Everyone who loves remote work is one of two types of person. The first are the nomads, who have the superhuman capacity to be productive while hunched over their laptops at a tiny table in any given cafe. The second are the outer suburbanites, who have the space needed for a home office and all the buffer space required to maintain the home as a place for family and leisure. In their very different ways, both are content to live their lives alone.
For everyone else, the dream of remote work met its consummation in a compromise: You can live in the city of your choice, but one corner of your one-bedroom is your work life and the other corner is your life's work.
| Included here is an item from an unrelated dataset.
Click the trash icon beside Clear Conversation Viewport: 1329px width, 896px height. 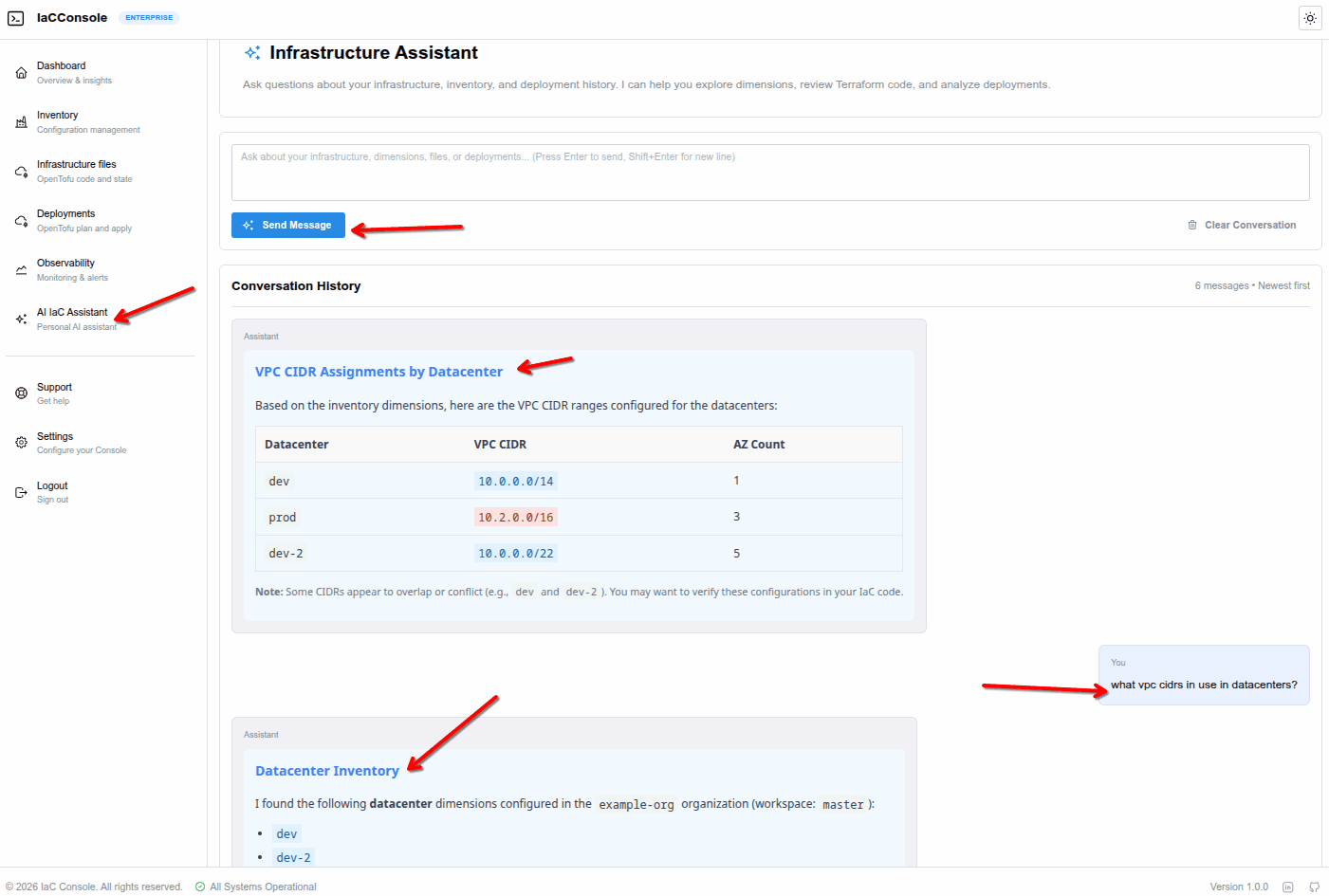(1192, 225)
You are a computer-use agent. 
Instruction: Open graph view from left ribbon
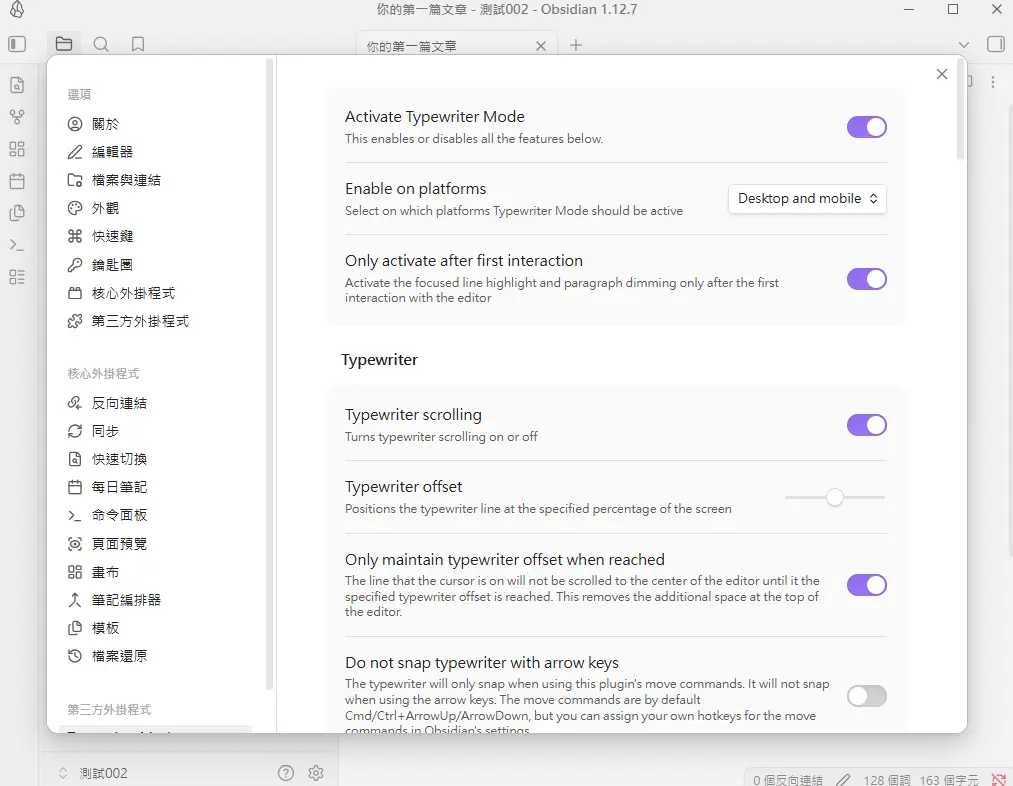click(x=17, y=117)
There is no space, figurative or literal, between home as office and home as rest. One of the pieces of wisdom gleaned from the COVID era is that people actually like being around each other, including the people you share your productive life with.
But only having colleagues embodied as video calls sucks, just like being alone in the same space all day sucks. And like many things that suck, a world where everyone works from an electronic cubicle was a utopia anticipated by visionaries. Management guru Peter Drucker said in 1993 that “commuting to office work is obsolete,” an early declaration of the digital age’s dream of doing the job from a ski lodge or a Sicilian beach. But this is just a series of white-collar workers pining for something else.